Hoyer didn't say the Cubs would be sellers, either, and it's always good to remember that anything a team executive says leading up to the trade deadline must be taken with a grain of salt.

However, the results on the field during the six-game homestand coming out of the All-Star break didn't do anything to push Hoyer and the front office toward being a buyer. Rather, the Cubs only fell further down the National League playoff picture.

The Cubs went into the break four games under .500, but they had seemingly gained some momentum by going 5-2 on a difficult seven-game road trip to Baltimore and St. Louis right before the break.

Even more encouraging, they scored 41 runs on that trip, an average of nearly six per game, lending some hope that the dormant offense would wake up and lead the Cubs on a second-half run like last season, when they nearly made the playoffs.

Instead, that seems to have been an aberration.

The Cubs went right back to their non-hitting ways after the break, scoring a meager nine total runs in losing four of six to the Arizona Diamondbacks and the Brewers.

Frustration mounts

The nadir of frustration really came this week against first-place Milwaukee.

The Cubs were probably out of realistic contention for the NL Central title, anyway, considering they entered the series 10 games behind the Brewers, with St. Louis and Pittsburgh ahead of Chicago, too. But sometimes a "last-stand" series can wake a team from its slumber, so perhaps there would be one final push had the Cubs swept the Brewers, or at least won two of three.

Instead, it was just the same old story.

The pitching was great once again, especially the starters. Javier Assad struggled with control in the opener Monday night and didn't make it past the fourth inning, but he held the Brewers scoreless, the bullpen was stellar, and the Cubs got a 3-1 win.

Then, Jameson Taillon tossed 7 1/3 innings of one-run ball on Tuesday night and Justin Steele worked through 5 1/3 innings on Wednesday afternoon, holding the Brewers to two runs despite not having his usual command.

But the Cubs couldn't win either of Taillon or Steele's starts.

They scored no runs on Tuesday in a 1-0 defeat and just two on Wednesday in a 3-2 loss. The bullpen, working with no margin for error too often this season, couldn't completely keep the Brewers off the board, which is what they would've had to do. The result was the Cubs losing two of three, despite holding the Brewers to five runs the entire series.

In Wednesday's game, the offense had a solid start, managing two runs on five hits over the first three innings. But then it did next to nothing, putting just three runners on base and going down in order four times. The Cubs had just one runner reach scoring position over the final six innings, and that came with two outs.

“We pitched well. We didn’t score enough runs,” Cubs manager Craig Counsell said to reporters after the game.

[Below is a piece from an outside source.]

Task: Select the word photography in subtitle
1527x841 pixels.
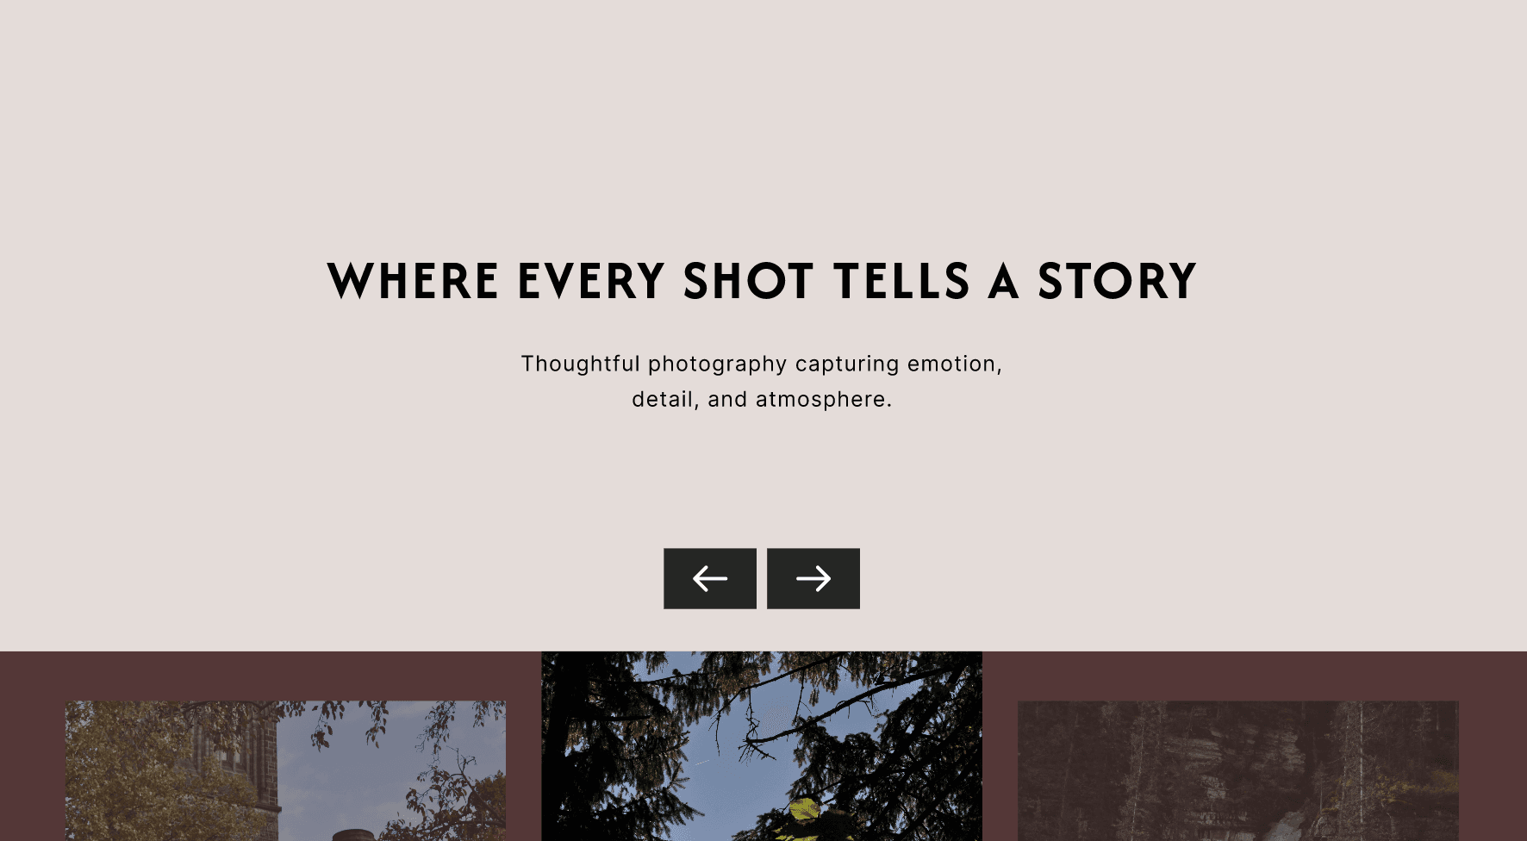Action: 718,364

Perhaps frustrated fans are tired of Counsell seemingly giving that same answer after every game, but what else can he say?

The Cubs are tied for 24th in MLB in batting average (.233), 24th in slugging percentage (.375) and 23rd in OPS (.685). Their 424 runs rank 10th in the 15-team NL.

In the most important category — the standings — the Cubs are in last place in the NL Central, one game behind fourth-place Cincinnati and 11 behind first-place Milwaukee. Their chances to win the division are all but mathematically finished.

Their NL Wild Card prospects are certainly better, but not by much.

The Cubs are now five games out of the third and final wild card spot. While making up that deficit is not impossible, the more depressing reality is that they're in 12th place out of 15 NL teams.

Commensurately, the Cubs' FanGraphs playoff odds sunk to around 5% on Thursday, better than only woeful Miami and Colorado and rebuilding Washington in the NL.

Optimists can say that's not 0%, but it's been clear for a while now that 2024 just isn't the Cubs' year, and the front office seems to be in agreement, too.